VISITES — OCTOBRE 2009Ecotone — Nice
Jean-Baptiste Ganne, 24 septembre 2009Dans l’arrière-pays niçois, on trouve encore des loups. Ou plutôt, dans l’arrière-pays niçois, on trouve à nouveau des loups. À l’est de la ville de Nice, on ne trouvait plus grand chose, à l’est de la ville de Nice va ré-ouvrir un espace d’exposition et de création d’art contemporain. Il est une zone de tension et de transition où les écosystèmes se côtoient. Géographiquement, appelons cela un « Écotone ». Le promeneur un peu égaré peut s’y retrouver nez à nez avec le loup. Ou bien, il se peut que l’artiste à chapeau et le coyote y vivent ensemble.
En s’installant dans les anciens abattoirs de la ville de Nice, et très précisément dans la partie de ces abbatoirs où l’on faisait commerce des tripes (et n’est-ce pas là une spécialité des artistes que de faire commerce de leurs tripes ?), La Station - collectif mouvant d’artistes depuis 1996 -, se range du coté du loup face à ces nouveaux partenaires politiques. Sur ce terrain donc commun entre le sauvage artistique et la domesticité de l’institution, se construit un secteur de transition où les végétations se mêlent et où se rejoue le face à face de l’arrière-pays.
Avec l’exposition « ÉCOTONE », la réouverture de La Station interprète donc doublement cette tension, d’une part, c’est un genre de revanche des animaux dans ce lieu de morts, un retour envahissant du sauvage, et d’autre part c’est un nouveau face à face entre la position libre de l’artiste et la perméable bienveillance du politique. Pas question de cracher dans la soupe, mais bien de déterminer un espace commun et transitoire où peut avoir lieu ce face à face, ce territoire en tension, c’est celui où se fait et où se montre l’art, il tombe au plus juste dans ces abattoirs, 89 route de Turin, à Nice, à partir du 2 octobre à 18 heures.

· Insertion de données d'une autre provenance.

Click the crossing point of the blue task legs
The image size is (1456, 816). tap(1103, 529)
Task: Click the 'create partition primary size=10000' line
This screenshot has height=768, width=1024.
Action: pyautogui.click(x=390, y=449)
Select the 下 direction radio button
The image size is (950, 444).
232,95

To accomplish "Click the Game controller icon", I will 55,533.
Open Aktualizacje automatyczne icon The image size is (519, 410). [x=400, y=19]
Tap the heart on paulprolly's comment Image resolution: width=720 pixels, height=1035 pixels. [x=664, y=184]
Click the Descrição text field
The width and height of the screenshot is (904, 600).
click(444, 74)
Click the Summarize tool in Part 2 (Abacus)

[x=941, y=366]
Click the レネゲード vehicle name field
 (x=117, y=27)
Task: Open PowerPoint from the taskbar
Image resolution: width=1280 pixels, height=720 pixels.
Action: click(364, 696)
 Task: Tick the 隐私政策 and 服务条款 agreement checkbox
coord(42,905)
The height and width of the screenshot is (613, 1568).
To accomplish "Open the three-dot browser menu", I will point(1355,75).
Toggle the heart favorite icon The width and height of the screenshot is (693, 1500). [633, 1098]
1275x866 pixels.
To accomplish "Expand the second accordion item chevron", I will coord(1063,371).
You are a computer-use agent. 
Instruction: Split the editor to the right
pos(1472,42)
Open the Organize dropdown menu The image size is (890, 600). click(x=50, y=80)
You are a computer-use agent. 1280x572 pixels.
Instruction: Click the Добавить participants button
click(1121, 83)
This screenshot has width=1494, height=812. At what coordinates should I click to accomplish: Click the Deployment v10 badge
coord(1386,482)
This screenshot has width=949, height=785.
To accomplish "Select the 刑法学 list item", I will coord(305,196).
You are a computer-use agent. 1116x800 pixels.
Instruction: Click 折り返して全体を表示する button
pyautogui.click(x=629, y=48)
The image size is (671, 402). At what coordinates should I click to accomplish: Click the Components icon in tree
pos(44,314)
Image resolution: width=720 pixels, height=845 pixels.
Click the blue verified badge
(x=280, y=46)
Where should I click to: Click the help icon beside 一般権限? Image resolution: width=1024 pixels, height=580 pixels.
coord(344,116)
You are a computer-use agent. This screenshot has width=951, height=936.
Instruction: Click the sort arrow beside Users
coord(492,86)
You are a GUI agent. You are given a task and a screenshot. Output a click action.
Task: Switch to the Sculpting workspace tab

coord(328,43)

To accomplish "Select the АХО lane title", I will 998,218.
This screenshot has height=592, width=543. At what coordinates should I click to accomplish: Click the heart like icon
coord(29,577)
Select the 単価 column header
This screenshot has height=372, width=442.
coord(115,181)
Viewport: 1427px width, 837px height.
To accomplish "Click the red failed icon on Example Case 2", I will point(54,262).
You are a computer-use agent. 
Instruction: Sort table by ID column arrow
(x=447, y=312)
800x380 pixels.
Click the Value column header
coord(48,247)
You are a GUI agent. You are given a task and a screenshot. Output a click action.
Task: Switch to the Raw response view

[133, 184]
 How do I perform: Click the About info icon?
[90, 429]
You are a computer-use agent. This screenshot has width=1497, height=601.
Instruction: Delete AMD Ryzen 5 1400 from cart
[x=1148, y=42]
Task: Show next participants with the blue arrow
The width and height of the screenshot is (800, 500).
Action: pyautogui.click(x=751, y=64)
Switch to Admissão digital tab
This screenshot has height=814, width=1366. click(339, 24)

Nous y retrouverons donc Joseph Beuys, au moins pour un soir, partageant sa vie avec un coyote dans une performance de 1974. Vous pourriez bien y être abasourdi par une armée de Pic-verts dans la salle consacrée à Michael Dans. Et déambulant dans les deux grandes galeries d’une exposition en forme de réserves d’un musée d’histoires pas si naturelles, il se peut que vous croisiez des loups, ceux des montagnes peut-être, dans une vidéo de Sonia Levy, que vous surpreniez une créature de Bruno Pelassy dans l’une de ses danses aquatiques ou encore que vous aperceviez un signe d’un cygne de Karim Ghelloussi. Ou je ne sais quoi d’autre.